Post date: Jul 11, 2011 3:11:20 PM

I wouldn't put too much emphasis on these, but I did a quick SIFT and GRAIL analysis using only about 476 missense SNPs reported in my 23&me data (I got these by just loading all the data into Polyphen2). SIFT was roughly concordant with polyphen2 and I made a spreadsheet of those SNPs reported by pphen2 AND SIFT as being deleterious. Some of the results are interesting (as reported in Day 7). The olfactor receptor findings are not surprising. This is highlighted when I put these SNPs/GENES into STRING (see image below). We see loads of connections between olfactory genes with missense mutations. Note though that I did not filter out common mutations hete - this is the entire list of 476 SNPs. For SIFT and PPHEN2 analyses, I sorted by most rare in HapMap CEU first. Genes with <5% CEU freq and predicted to me probably damaging by SIFT and PPHEN2 are below:


YSK4 Sps1/Ste20-related kinase homolog

ZKSCAN2 zinc finger with KRAB and SCAN domains 2


LY6G5B lymphocyte antigen 6 complex, locus G5B

Carboxypeptidase N, polypeptide 2

Now, GRAIL: (a) all SNPs, (b) rare SNPs only (13 SNPs < 5% freq).

(a) results

'olfactory' 'genome' 'mouse' 'subfamilies' 'pseudogenes' 'orthologous' 'receptors' 'intact' 'clusters' 'genes' 'locations' 'receptor' 'families' 'largest' 'repertoire' 'seattle' 'epithelium''avenue' 'tags' 'encode'

(b) results

'complement' 'database' 'resource' 'cloning' 'target' 'responds' 'adapted' 'tumorigenic' 'multiplex' 'contains' 'retrieval' 'online' 'biological' 'methodology' 'immediate' 'available' 'project''sets' 'proteomics' 'linking'

So nothing screaming out here, for (b) - which is more interesting as mutations are rare - 2 genes had significant connections:

TOE1 0.0096856492 ZNF687(5), ZKSCAN2(52), VPS72(251), BAT4(615), BAT3(1476), SLC44A4(1655), BAT5(1937), DOM3Z(1979)
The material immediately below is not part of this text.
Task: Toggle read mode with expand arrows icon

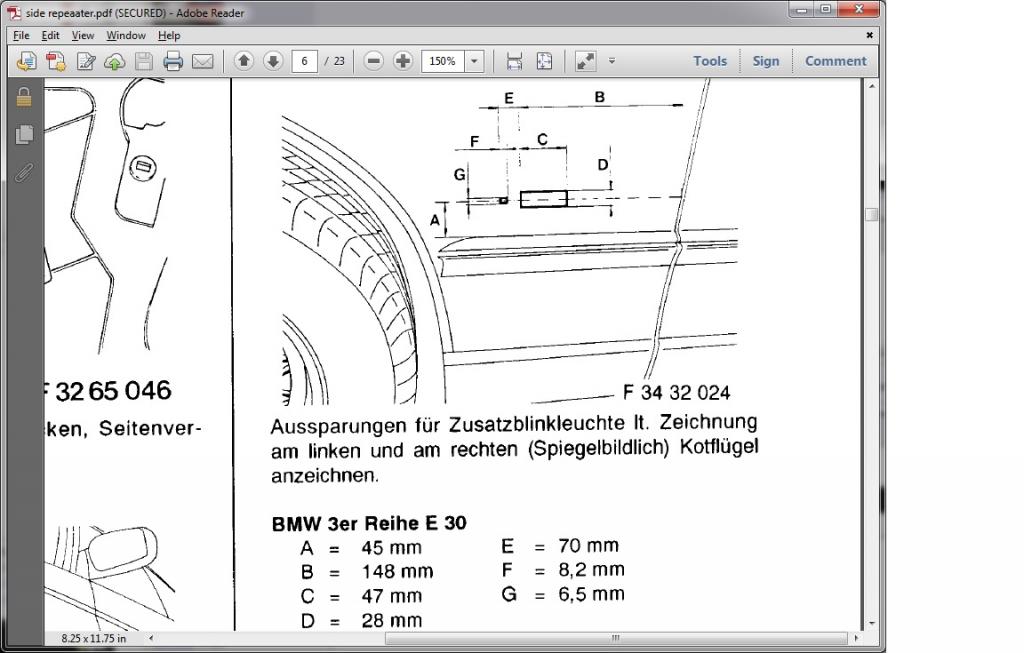Action: tap(585, 61)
HPDL 0.034077166 C13orf26(43), ZNF687(76), ZSWIM5(801), VPS72(936), SLC44A4(1289), BAT4(1496)

TOE1: Inhibits cell growth rate and cell cycle. Induces CDKN1A expression as well as TGF-beta expression. Mediates the inhibitory growth effect of EGR1 (specifically expressed in Schwann cells,induced by a wide variety of extracellular stimuli,involved in cell proliferation,macrophage differentiation,synaptic activation and long term potentiation,coactivated by CREBBP HPDL: May have dioxygenase activity)
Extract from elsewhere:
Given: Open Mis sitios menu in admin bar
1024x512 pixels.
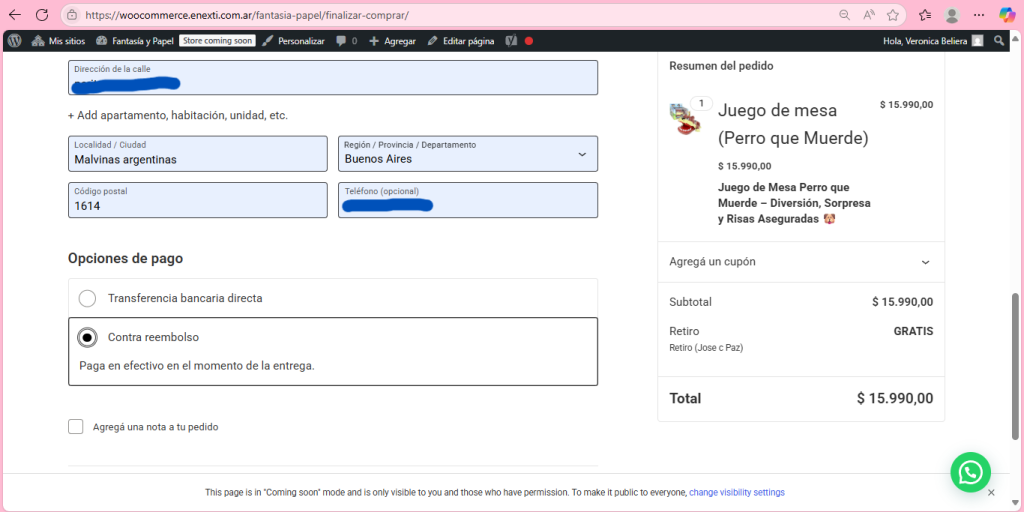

HPDL: may have dioxygenase activity (Potential)

Can't immediately relate these to my phenotype, but good to record anyway(!)
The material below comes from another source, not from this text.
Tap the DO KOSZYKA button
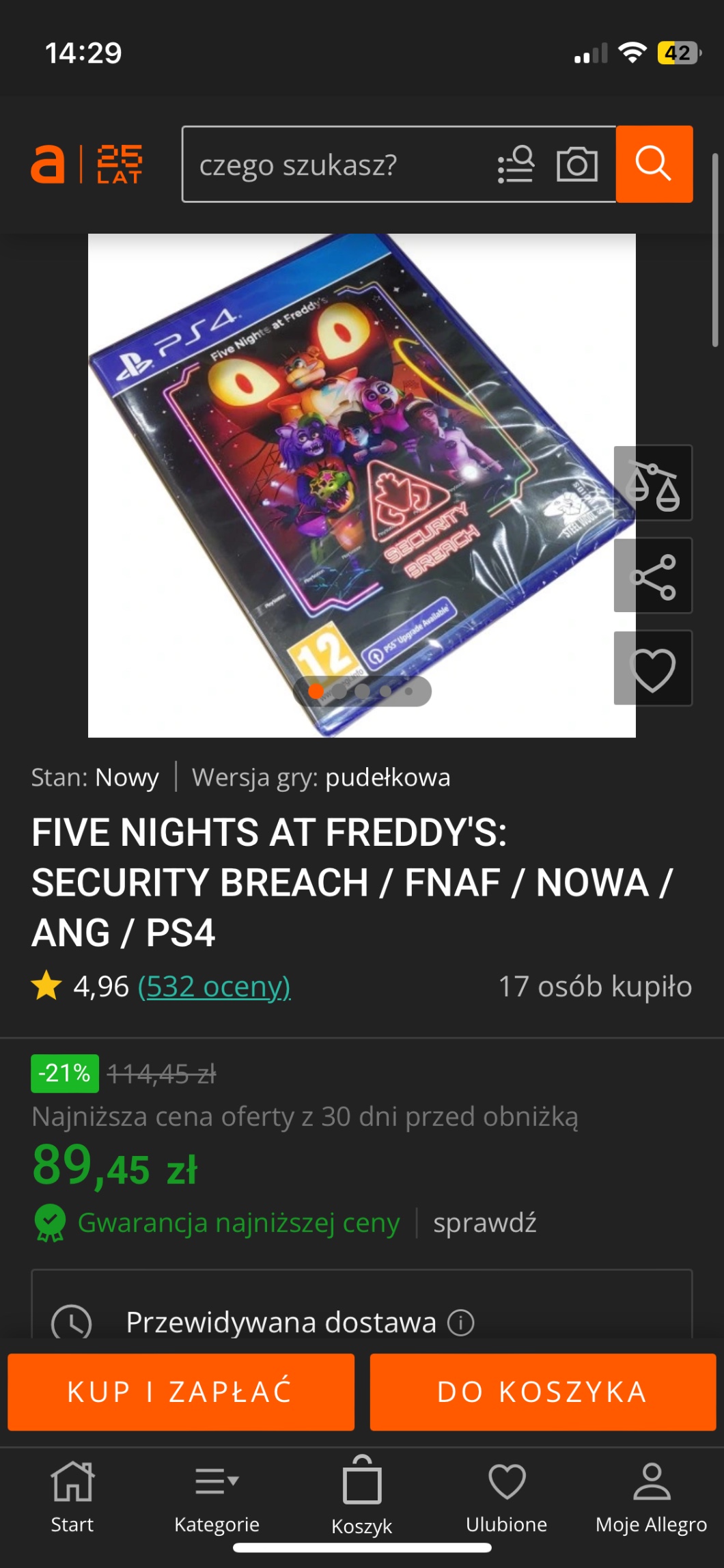 pyautogui.click(x=543, y=1392)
We can also do a GRAIL GO analysis, though I wouldn't expect much to come out of this...

I think this gives you a taste of some of the interesting tools out there. STRING is particularly cool I think, especially the ability to look for interactions between genes harboring genes with potentially interesting mutations.